• Thanks all for your input... unfortunately, I didn't build these tables.  They were built as data warehouse tables because they didn't want users writing SQL, so to make life easier, they made tables that had lots of columns so end users could basically select * from factTable where createDate >= dateadd(year,-2,getdate()).  To avoid having to do "joins" they ETL everything into single tables for users too.  So there is lots of repetition.  This table likely has 900 columns of which a bunch are duplicated in other tables... but because they say "joins are bad" they ETL everything into one giant flat table.  Sometimes it's values... sometimes it is just a flag 0 or 1.

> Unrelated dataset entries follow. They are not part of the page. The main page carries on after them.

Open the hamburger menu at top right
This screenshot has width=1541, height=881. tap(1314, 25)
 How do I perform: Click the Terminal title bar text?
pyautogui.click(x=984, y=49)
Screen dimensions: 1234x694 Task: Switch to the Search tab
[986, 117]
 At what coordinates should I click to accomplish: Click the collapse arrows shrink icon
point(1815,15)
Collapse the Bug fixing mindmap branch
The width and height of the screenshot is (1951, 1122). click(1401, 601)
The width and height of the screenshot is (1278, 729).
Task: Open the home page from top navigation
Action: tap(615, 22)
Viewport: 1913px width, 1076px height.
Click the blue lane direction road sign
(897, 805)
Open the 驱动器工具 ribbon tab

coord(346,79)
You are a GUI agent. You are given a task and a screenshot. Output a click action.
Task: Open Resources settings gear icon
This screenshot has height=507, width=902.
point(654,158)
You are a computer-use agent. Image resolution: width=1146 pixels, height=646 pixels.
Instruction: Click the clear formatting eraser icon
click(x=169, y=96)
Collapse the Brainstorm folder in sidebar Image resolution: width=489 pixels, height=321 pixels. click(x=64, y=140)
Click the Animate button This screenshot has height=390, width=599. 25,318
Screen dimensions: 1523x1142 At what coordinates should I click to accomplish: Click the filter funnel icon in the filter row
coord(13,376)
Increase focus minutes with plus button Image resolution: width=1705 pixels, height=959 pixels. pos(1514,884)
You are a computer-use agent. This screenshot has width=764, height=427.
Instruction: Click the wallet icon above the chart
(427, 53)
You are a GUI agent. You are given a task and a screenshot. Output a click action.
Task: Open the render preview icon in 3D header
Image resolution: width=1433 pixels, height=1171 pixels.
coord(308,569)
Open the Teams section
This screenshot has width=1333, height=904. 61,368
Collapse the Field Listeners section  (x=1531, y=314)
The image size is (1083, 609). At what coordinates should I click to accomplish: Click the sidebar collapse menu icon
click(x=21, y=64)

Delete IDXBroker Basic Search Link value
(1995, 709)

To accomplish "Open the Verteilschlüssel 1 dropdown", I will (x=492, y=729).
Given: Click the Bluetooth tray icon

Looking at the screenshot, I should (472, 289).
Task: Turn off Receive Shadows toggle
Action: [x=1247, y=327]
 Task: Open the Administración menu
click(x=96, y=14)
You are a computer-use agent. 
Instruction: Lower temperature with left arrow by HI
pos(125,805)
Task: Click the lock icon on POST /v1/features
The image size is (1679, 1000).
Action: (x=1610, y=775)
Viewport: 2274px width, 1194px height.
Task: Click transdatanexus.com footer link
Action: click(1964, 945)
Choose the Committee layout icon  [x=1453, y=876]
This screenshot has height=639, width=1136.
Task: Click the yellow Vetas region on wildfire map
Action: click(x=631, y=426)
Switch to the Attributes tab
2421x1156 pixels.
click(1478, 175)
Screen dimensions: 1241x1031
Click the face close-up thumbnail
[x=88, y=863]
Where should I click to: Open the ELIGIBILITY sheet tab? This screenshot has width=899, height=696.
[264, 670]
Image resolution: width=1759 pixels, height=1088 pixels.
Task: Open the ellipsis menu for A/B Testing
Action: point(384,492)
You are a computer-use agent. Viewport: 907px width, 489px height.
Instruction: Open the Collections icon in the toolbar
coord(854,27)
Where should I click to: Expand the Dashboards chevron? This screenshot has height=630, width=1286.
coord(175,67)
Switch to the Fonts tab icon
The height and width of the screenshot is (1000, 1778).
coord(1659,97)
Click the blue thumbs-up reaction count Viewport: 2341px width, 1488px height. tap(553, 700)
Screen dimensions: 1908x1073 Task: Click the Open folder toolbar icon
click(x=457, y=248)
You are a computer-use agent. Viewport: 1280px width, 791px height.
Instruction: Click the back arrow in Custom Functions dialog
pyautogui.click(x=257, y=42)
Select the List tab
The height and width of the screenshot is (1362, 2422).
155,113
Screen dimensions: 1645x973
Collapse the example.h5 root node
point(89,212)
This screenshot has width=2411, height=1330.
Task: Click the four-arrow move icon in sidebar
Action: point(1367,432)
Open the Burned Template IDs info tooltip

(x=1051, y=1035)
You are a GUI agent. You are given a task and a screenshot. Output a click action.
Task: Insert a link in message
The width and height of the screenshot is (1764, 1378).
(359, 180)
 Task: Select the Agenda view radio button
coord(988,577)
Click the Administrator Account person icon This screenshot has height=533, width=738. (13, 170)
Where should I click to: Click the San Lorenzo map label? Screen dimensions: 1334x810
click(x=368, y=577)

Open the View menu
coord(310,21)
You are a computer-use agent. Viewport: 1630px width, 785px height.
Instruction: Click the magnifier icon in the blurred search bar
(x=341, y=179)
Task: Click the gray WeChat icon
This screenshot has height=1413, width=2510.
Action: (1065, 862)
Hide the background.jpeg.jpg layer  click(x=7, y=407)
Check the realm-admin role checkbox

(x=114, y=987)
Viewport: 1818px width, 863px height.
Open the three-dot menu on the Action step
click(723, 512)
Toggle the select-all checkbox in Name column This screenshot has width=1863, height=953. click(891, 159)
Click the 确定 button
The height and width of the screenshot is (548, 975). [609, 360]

    My thought at doing this was to create a sister table with a 1:1 relationship with the original fact table so that I could offload the user assignment and date and time columns to a separate table, but that's still pushing 314 columns into a table.  My next thought was to pivot those columns and have a table dedicated to statuses.  So for every "thing" I would have a 1:many relationship.  Each "thing" could have multiple users assigned (bonus it would allow multiple people with the same role to be assigned to a thing which can't be done now -- if multiple people are assigned, to a thing, the most recent assignment overwrites the existing assignment).  As it stands, eventually all of those 34 user assignment columns will be populated and each of those 280 date and time columns will have values in them as well.

    I was just trying to wrap my head around this because yes you can have 1000+ columns per table... but my brain says it's a bad idea because locking.  As the activity on the table grows, each update statement is going to lock the entire row.  If we are rapidly reassigning and tagging dates/times, that's going to be a problem with growth.  Going verticle would increase the number of rows, but would lessen the row locking as things are inserted/updated.

    For explanation purposes ... a "thing" is assigned to a user.  A user can do many different steps which is why there are 34 user assignment columns and 240 date and time columns.  One user could do 10-12 steps to a particular "thing".